During the presidential transition, officials also decided to rely more on Cabinet secretaries — many of whom are former mayors, governors and representatives — than staff to serve as the face of Biden’s policies and proposals, a notable departure from the Obama model.
Aides say Biden does not like profiles of his staff in the news media, but he is eager to see his Cabinet secretaries on television defending his policies.
“That is a very deliberate decision,” said Anita Dunn, a senior adviser to Biden. “This is a president who wanted to make sure he had a Cabinet that was a fully empowered.”
Some people close to Biden attributed his aversion to attention-loving staff to previous political failures. During his 1988 run for president, he relied on Patrick Caddell, a celebrity political consultant credited with electing Jimmy Carter to the White House, to help him find a message. Biden eventually severed relations with Caddell after a disastrous campaign that included accusations of plagiarism and exaggerations of his academic records. Biden blamed the staff he surrounded himself with.
“I got mired in personalities,” he told The Los Angeles Times in 1988, “not my opponents’ but my own political operatives.

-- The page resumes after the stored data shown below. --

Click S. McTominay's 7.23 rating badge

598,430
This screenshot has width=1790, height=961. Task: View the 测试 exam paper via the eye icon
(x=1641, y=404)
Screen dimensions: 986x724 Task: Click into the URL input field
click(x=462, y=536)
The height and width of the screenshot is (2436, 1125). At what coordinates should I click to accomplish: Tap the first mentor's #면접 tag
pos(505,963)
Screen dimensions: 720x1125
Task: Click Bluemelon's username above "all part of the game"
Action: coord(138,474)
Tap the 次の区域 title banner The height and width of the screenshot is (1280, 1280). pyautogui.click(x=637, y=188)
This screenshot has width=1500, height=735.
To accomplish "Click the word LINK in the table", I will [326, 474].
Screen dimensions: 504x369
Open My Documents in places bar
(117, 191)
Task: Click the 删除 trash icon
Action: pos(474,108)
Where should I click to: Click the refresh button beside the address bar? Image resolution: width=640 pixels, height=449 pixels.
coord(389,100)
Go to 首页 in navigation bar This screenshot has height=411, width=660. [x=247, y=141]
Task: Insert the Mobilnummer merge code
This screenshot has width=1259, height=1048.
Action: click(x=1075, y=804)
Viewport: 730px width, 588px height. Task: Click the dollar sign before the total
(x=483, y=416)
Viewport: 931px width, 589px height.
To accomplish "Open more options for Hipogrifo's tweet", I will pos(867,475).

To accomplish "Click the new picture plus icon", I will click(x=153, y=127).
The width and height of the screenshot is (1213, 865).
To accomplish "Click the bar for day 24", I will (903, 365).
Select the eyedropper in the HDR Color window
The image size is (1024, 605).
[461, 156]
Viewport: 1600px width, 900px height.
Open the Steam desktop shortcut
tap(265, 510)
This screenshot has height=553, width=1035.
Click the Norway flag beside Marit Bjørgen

I never solved the guru problem.”
Biden’s current aides say that he eventually solved that problem by surrounding himself with low-key people who knew they were not gurus.
Some of the president’s closest advisers — like Bruce Reed, his adviser and former chief of staff, and Jennifer O’Malley Dillon, his former campaign manager and current deputy chief of staff — are almost never heard from. The White House press office did not respond to requests to make Donilon available for comment for this story.
Even officials who entered the administration with a profile of their own — like Symone D. Sanders, a onetime CNN commentator who is now an adviser to Vice President Kamala Harris — have become less visible.
Ron Klain, the White House chief of staff, said the lack of well-known personalities in the West Wing was attributable to a tone Biden had set. But it was also a product of an experienced team of people, Klain said, many of whom had already proven themselves and were on their second tours in government.
“The vast majority of people here are career staff people, not principals from other sectors placed into White House staff jobs, so that’s the culture,” he said. Many of the staff were “parents of young kids who put their off-hours energy into being parents, not into staff drama.”